[EXCERPTED PASSAGE Boundary: Start]

Blyth's reed warbler is between 12 and 14 cm in length and weighs between 8 and 16 g. It is a slim warbler with relatively short wings and a long bill. The plumage is rather plain with few distinguishing features and has been described as lacking in "warmer" tones observed in related species. The upperparts are plain olive brown, with less olive on the short, rounded wings. There is a short whitish supercilium running between the base of the bill and the eye, with a dusky stripe through the eye. The underparts are plain and off-white in colour. The rather long, thick bill is greyish brown with a pale pinkish-brown base on the lower mandible, which is the colour of the feet and legs.

==Vocalisations==

Blyth's reed warbler has a variable song in which harsh sounds like ticks, chaks and churrs are mixed in with melodious whistles and mimicry.

==Distribution and habitat==
Blyth's reed warbler breeds from the Baltic Sea in eastern Europe almost as far as Lake Baikal in Siberia, with a southern isolated population in Central Asia. It winters in India, Sri Lanka, Nepal, Bangladesh and Myanmar. This species was a rare vagrant to western Europe, although it has been spreading and increasing in numbers in the region, and was found to have bred in the Netherlands in 2022 and in Scotland in 2024.

[EXCERPTED PASSAGE Boundary: End]
[DATA EXCERPTS Boundary: Start]

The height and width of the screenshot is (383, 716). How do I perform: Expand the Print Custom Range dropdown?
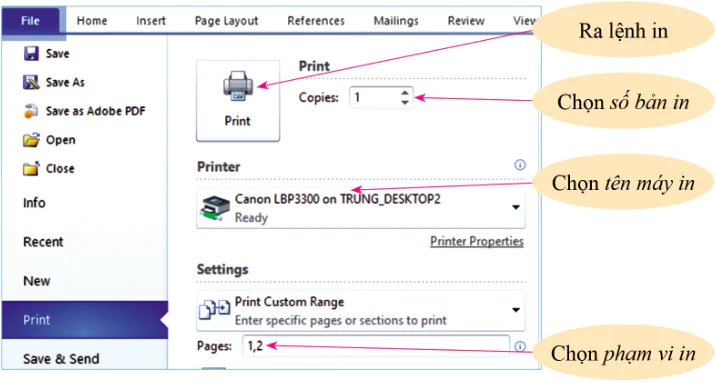pyautogui.click(x=516, y=310)
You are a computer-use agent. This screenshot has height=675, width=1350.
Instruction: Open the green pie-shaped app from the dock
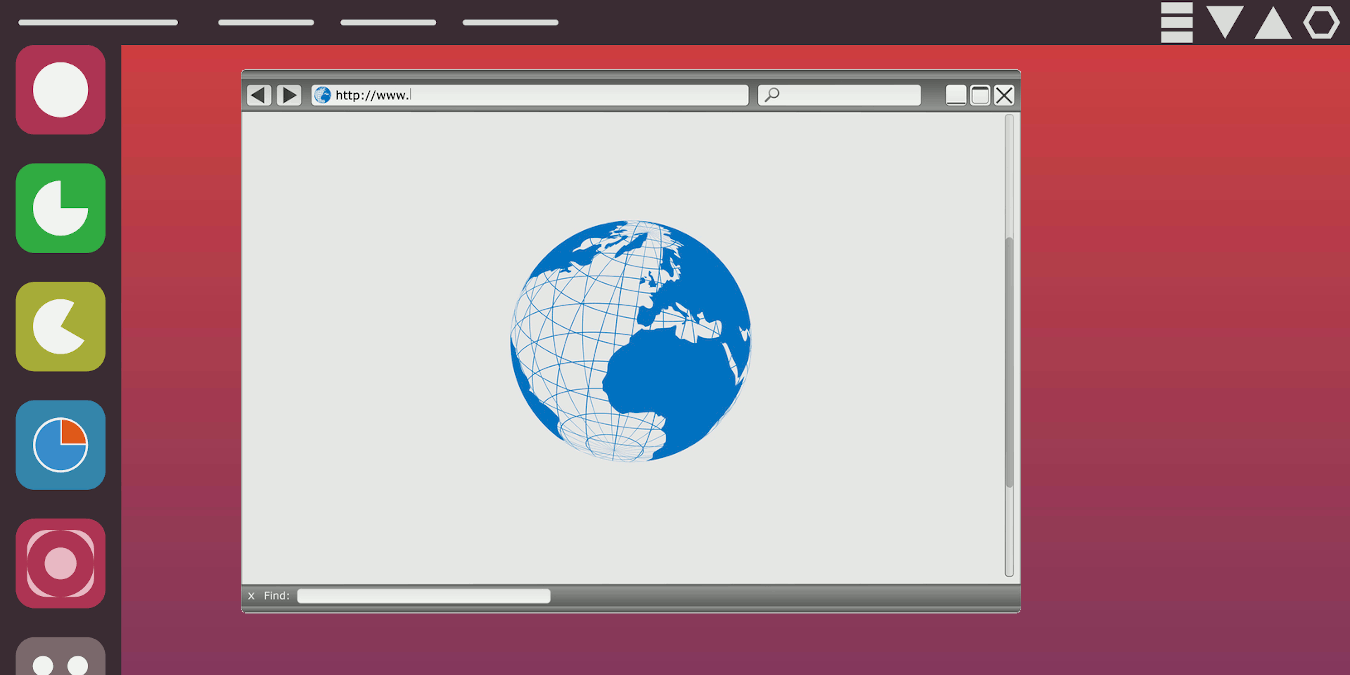(x=60, y=208)
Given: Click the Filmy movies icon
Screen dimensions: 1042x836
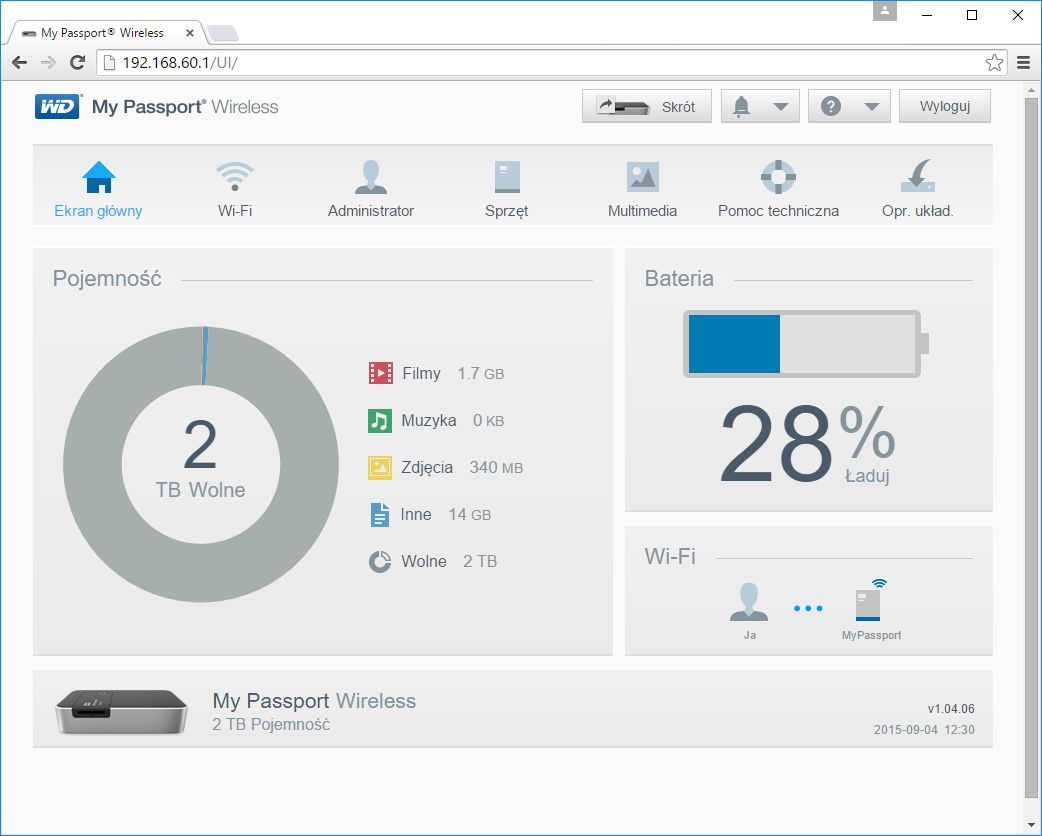Looking at the screenshot, I should (380, 372).
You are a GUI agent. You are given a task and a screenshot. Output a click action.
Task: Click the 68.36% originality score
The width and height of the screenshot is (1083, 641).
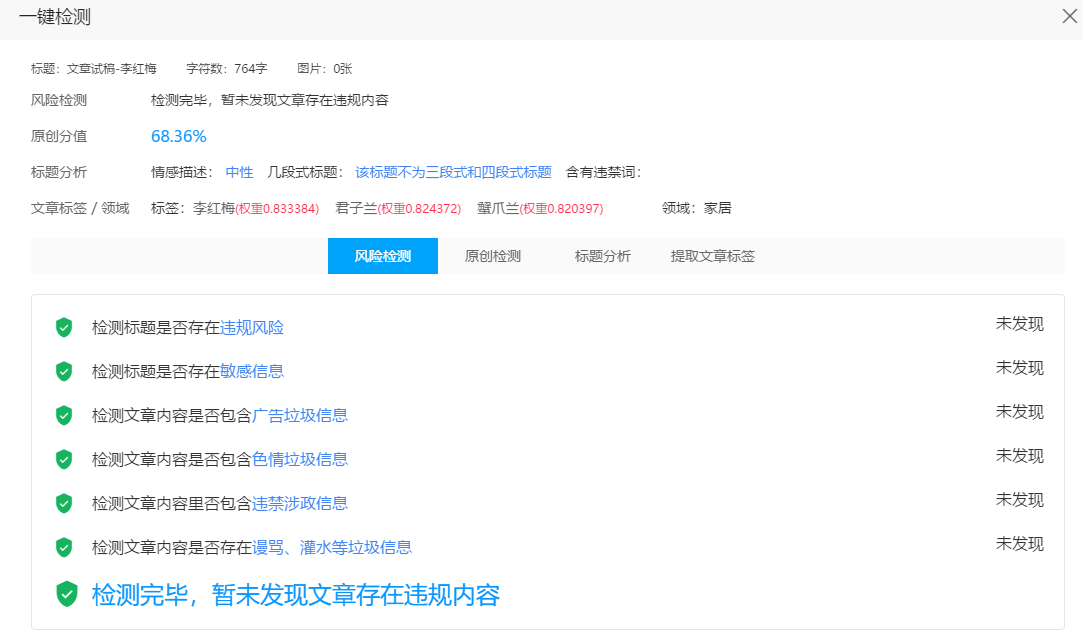tap(178, 136)
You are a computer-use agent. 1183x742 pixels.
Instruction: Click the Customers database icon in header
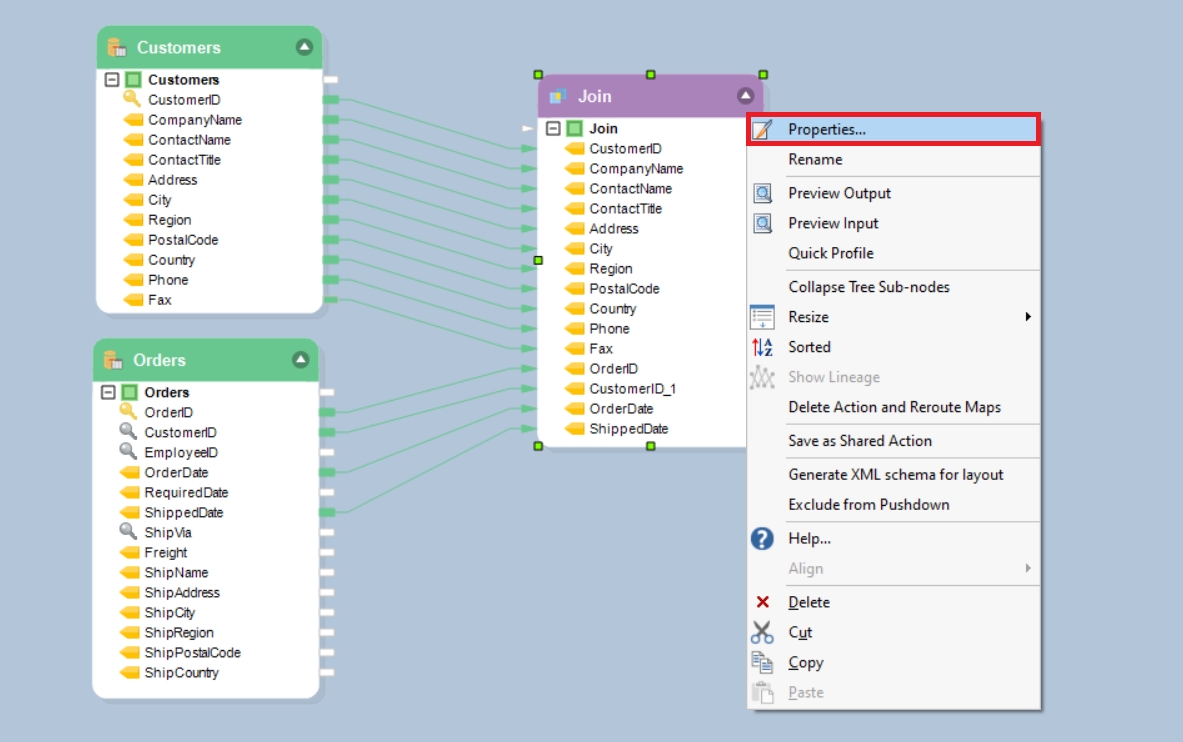click(x=117, y=48)
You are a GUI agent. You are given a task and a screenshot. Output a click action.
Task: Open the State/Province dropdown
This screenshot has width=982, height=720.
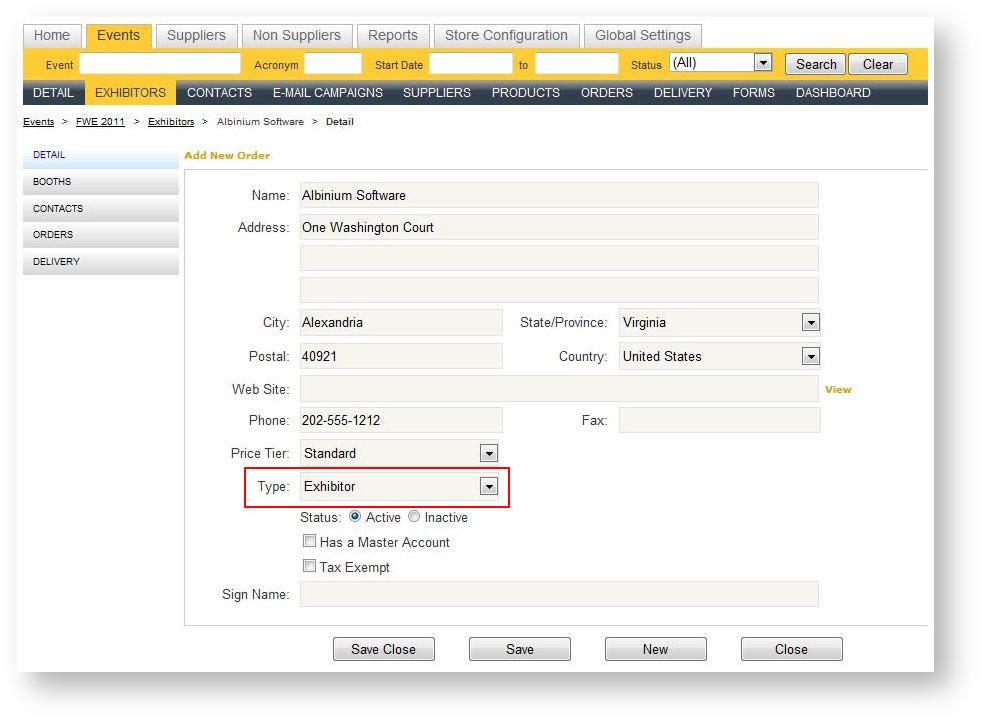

[DATA EXCERPTS Boundary: End]

WHAT THE TASK ASKS | According to the excerpt about Blyth's reed warbler, where does the species spend the winter? The entries are separate material and have no connection to the excerpt about Blyth's reed warbler.

SOLUTION BELOW | India, Sri Lanka, Nepal, Bangladesh and Myanmar.